**Data in this exercise:**
━━━━━━━━━━━━━━━━
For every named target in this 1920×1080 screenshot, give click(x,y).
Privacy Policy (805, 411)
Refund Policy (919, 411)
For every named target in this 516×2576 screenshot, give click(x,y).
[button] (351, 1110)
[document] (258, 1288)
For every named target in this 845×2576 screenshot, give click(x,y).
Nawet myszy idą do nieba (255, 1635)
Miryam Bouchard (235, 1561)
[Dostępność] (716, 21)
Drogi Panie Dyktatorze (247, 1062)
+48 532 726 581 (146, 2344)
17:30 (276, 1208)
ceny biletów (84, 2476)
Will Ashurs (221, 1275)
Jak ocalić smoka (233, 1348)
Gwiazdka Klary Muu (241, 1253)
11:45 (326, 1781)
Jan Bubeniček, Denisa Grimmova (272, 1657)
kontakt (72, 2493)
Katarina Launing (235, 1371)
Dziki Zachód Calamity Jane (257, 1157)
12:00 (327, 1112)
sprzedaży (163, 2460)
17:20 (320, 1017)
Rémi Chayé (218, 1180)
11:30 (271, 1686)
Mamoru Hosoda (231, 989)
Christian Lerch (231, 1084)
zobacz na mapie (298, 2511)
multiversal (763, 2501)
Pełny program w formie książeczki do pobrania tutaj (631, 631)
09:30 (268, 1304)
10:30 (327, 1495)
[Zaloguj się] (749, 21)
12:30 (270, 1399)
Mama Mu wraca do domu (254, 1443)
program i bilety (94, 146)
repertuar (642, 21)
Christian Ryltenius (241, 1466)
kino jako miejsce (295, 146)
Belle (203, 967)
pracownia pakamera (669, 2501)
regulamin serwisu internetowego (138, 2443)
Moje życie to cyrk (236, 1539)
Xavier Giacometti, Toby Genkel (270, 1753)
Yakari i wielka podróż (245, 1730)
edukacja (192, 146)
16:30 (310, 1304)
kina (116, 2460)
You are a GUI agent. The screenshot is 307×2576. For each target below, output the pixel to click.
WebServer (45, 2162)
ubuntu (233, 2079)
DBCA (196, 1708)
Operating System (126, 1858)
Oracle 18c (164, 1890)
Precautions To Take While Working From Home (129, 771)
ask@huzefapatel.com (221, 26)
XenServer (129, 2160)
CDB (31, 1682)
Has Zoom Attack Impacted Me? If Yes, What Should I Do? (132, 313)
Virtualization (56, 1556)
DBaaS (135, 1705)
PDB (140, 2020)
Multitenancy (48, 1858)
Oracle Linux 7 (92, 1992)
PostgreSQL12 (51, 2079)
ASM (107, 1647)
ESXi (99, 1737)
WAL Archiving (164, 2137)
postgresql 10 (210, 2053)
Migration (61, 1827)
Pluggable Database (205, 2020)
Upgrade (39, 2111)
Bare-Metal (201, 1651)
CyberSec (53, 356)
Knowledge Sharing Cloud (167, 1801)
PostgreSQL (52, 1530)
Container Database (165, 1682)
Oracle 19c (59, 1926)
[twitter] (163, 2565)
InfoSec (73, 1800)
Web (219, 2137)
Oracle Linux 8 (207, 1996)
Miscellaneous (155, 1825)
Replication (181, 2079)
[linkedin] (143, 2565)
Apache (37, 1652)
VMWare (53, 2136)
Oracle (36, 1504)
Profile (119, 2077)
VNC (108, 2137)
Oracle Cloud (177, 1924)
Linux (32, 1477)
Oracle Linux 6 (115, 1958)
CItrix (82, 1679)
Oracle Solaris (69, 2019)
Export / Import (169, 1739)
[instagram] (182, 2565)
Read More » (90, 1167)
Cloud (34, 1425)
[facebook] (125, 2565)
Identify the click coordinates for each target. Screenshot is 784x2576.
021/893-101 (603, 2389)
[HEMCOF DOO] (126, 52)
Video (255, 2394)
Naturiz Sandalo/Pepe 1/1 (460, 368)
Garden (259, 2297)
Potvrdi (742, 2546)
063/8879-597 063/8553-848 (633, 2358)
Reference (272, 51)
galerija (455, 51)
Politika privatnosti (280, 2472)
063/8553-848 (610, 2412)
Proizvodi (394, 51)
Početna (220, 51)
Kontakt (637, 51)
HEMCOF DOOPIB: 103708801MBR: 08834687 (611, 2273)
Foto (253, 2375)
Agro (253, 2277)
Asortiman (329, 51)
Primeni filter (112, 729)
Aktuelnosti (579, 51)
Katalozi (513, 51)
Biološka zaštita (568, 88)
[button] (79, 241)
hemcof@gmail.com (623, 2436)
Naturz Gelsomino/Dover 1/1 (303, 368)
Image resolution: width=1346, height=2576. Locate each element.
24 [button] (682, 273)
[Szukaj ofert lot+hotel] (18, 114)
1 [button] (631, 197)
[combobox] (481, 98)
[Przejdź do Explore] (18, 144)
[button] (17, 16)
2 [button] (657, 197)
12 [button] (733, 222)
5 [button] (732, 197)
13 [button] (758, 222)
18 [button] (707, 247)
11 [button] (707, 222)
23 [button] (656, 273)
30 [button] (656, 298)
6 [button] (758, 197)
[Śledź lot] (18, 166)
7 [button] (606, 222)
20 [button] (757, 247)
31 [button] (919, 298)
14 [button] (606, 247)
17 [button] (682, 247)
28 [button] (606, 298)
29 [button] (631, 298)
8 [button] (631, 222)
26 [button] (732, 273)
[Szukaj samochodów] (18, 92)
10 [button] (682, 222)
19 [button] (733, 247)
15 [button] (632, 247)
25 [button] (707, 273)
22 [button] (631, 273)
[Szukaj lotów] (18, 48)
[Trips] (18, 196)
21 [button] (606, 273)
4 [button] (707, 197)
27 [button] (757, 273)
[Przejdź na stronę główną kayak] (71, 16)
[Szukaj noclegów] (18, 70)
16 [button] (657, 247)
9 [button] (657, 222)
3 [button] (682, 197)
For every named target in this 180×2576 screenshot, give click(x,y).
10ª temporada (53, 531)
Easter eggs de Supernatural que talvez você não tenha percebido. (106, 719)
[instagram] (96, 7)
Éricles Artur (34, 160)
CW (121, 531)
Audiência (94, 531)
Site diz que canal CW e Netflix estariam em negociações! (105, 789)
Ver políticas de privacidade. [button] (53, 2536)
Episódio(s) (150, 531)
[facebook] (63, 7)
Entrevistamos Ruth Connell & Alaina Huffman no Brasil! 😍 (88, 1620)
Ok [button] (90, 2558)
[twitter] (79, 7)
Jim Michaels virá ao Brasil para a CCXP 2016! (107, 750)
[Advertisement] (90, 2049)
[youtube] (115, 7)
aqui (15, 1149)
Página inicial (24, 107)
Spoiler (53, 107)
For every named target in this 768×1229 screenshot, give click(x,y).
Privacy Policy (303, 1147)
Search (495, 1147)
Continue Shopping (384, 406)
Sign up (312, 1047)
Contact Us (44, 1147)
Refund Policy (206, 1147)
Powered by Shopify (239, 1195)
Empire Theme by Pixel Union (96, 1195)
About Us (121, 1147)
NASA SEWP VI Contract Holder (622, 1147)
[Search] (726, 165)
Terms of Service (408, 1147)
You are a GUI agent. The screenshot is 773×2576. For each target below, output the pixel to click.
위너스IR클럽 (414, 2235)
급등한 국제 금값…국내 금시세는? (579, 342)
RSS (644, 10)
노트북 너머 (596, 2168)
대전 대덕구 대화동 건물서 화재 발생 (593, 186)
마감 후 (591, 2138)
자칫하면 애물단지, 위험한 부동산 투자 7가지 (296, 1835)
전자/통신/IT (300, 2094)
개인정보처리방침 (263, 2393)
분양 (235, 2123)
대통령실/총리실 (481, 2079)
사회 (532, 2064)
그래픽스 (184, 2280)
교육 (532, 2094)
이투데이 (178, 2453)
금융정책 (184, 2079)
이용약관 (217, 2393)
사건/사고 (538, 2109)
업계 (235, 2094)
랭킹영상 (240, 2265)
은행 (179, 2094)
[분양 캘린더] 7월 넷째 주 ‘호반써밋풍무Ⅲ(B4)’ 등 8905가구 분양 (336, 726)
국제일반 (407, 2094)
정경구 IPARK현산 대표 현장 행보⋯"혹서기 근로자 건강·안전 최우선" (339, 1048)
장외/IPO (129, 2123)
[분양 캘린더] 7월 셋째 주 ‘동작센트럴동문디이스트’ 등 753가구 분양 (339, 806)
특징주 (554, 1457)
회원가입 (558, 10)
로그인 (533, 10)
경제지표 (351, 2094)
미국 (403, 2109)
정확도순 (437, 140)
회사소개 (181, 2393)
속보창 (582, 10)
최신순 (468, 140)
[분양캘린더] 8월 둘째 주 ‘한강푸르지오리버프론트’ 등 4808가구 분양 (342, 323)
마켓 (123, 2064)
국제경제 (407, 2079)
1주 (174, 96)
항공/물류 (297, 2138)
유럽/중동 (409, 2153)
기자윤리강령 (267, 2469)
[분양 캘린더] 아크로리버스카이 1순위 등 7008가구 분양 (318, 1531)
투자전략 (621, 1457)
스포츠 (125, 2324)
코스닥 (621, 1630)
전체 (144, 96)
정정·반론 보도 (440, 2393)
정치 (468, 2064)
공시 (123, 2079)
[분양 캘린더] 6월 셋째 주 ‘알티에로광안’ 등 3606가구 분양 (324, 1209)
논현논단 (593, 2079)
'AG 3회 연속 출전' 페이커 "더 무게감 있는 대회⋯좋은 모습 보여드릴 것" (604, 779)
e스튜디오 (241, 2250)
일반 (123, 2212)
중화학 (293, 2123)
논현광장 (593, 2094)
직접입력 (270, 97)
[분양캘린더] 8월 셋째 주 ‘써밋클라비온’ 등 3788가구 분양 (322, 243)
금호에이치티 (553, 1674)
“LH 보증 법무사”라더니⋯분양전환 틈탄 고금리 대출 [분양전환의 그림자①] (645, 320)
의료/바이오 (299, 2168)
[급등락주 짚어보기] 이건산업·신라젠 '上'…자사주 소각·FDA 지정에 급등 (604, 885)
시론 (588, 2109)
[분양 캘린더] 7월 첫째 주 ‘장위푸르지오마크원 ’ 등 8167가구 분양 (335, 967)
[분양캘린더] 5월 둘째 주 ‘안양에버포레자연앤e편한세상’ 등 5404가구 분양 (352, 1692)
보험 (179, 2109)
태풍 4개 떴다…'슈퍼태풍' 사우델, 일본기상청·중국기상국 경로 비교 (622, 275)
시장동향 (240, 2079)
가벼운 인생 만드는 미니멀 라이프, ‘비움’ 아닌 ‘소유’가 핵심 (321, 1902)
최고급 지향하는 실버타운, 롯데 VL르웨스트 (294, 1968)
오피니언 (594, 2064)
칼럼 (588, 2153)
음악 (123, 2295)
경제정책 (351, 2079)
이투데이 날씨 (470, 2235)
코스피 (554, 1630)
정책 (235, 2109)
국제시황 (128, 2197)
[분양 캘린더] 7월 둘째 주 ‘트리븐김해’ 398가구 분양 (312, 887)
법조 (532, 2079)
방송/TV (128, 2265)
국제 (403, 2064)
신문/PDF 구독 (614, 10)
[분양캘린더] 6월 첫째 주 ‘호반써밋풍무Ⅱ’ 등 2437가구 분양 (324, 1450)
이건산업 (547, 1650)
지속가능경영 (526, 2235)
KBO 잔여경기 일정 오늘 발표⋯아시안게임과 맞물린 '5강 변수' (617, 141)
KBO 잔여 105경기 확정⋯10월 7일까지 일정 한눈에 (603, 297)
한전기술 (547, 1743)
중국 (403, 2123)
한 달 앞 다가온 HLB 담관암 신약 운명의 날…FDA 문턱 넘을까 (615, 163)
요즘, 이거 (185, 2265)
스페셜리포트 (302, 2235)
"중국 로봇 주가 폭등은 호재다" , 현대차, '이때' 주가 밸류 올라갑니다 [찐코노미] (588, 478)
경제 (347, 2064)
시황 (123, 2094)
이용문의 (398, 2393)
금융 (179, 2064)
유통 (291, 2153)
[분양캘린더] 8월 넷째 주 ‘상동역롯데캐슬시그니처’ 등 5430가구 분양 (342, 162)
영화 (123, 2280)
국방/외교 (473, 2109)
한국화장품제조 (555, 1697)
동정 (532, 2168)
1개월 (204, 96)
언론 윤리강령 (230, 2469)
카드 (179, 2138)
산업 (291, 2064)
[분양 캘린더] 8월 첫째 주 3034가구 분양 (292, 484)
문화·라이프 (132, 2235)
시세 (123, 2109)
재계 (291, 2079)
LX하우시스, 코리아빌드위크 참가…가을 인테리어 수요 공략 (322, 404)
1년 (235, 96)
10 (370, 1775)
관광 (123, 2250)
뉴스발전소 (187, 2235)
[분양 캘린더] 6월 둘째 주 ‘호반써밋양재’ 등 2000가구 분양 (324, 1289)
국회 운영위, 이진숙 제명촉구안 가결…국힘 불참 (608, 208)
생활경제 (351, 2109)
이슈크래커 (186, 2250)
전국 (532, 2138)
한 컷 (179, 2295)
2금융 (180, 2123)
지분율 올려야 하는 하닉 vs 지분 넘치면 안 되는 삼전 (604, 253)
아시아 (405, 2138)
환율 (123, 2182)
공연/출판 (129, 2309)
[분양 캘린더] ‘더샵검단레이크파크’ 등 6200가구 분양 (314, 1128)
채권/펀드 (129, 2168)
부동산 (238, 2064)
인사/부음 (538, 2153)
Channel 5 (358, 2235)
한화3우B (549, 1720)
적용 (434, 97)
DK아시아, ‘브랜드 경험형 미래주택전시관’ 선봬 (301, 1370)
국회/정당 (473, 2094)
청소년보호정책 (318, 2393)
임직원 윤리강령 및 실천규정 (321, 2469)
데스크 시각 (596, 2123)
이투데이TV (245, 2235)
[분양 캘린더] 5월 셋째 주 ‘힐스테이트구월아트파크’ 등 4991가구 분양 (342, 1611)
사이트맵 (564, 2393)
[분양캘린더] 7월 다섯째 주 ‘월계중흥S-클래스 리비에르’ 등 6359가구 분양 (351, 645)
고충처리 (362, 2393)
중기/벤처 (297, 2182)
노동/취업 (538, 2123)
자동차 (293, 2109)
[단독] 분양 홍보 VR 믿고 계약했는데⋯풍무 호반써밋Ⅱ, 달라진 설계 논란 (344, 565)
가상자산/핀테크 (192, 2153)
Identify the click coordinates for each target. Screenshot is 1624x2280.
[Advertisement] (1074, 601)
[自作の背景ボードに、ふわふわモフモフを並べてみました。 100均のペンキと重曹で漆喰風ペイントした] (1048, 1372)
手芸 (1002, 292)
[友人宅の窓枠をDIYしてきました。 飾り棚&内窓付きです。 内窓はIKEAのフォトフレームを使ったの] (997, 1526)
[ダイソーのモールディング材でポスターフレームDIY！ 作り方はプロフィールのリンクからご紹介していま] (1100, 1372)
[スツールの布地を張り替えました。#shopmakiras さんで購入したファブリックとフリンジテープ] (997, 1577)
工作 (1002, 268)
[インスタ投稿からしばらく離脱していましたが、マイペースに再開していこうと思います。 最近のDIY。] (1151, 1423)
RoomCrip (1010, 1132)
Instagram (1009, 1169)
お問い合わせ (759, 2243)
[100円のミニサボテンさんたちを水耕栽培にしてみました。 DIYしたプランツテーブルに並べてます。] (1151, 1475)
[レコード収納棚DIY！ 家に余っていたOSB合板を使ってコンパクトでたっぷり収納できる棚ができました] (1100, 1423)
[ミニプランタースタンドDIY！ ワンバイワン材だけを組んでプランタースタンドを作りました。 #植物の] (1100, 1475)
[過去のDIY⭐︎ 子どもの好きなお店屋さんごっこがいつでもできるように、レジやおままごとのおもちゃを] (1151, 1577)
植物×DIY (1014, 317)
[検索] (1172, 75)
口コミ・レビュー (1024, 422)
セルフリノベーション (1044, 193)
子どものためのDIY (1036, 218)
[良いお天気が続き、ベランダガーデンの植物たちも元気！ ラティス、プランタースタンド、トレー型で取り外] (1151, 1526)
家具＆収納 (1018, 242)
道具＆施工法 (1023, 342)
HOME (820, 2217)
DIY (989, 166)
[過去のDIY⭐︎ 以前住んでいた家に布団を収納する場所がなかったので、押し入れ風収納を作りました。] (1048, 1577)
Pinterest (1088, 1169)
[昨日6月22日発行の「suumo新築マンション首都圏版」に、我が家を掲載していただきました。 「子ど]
━━━━━━━━━━━━━━━━
**Task:**
For the lines above, output exactly those from the line containing "동정 (532, 2168)" through the line containing "[友人宅の窓枠をDIYしてきました。 飾り棚&内窓付きです。 内窓はIKEAのフォトフレームを使ったの]", and skip the others.

**Answer box:**
동정 (532, 2168)
1개월 (204, 96)
언론 윤리강령 (230, 2469)
카드 (179, 2138)
산업 (291, 2064)
[분양 캘린더] 8월 첫째 주 3034가구 분양 (292, 484)
문화·라이프 (132, 2235)
시세 (123, 2109)
재계 (291, 2079)
LX하우시스, 코리아빌드위크 참가…가을 인테리어 수요 공략 (322, 404)
1년 (235, 96)
10 (370, 1775)
관광 (123, 2250)
뉴스발전소 (187, 2235)
[분양 캘린더] 6월 둘째 주 ‘호반써밋양재’ 등 2000가구 분양 (324, 1289)
국회 운영위, 이진숙 제명촉구안 가결…국힘 불참 (608, 208)
생활경제 (351, 2109)
이슈크래커 (186, 2250)
전국 (532, 2138)
한 컷 (179, 2295)
2금융 (180, 2123)
지분율 올려야 하는 하닉 vs 지분 넘치면 안 되는 삼전 (604, 253)
아시아 (405, 2138)
환율 (123, 2182)
공연/출판 (129, 2309)
[분양 캘린더] ‘더샵검단레이크파크’ 등 6200가구 분양 (314, 1128)
채권/펀드 (129, 2168)
부동산 (238, 2064)
인사/부음 (538, 2153)
Channel 5 (358, 2235)
한화3우B (549, 1720)
적용 (434, 97)
DK아시아, ‘브랜드 경험형 미래주택전시관’ 선봬 (301, 1370)
국회/정당 (473, 2094)
청소년보호정책 (318, 2393)
임직원 윤리강령 및 실천규정 (321, 2469)
데스크 시각 (596, 2123)
이투데이TV (245, 2235)
[분양 캘린더] 5월 셋째 주 ‘힐스테이트구월아트파크’ 등 4991가구 분양 (342, 1611)
사이트맵 (564, 2393)
[분양캘린더] 7월 다섯째 주 ‘월계중흥S-클래스 리비에르’ 등 6359가구 분양 (351, 645)
고충처리 (362, 2393)
중기/벤처 (297, 2182)
노동/취업 (538, 2123)
자동차 (293, 2109)
[단독] 분양 홍보 VR 믿고 계약했는데⋯풍무 호반써밋Ⅱ, 달라진 설계 논란 (344, 565)
가상자산/핀테크 (192, 2153)
Identify the click coordinates for each target. Screenshot is 1624x2280.
[Advertisement] (1074, 601)
[自作の背景ボードに、ふわふわモフモフを並べてみました。 100均のペンキと重曹で漆喰風ペイントした] (1048, 1372)
手芸 (1002, 292)
[友人宅の窓枠をDIYしてきました。 飾り棚&内窓付きです。 内窓はIKEAのフォトフレームを使ったの] (997, 1526)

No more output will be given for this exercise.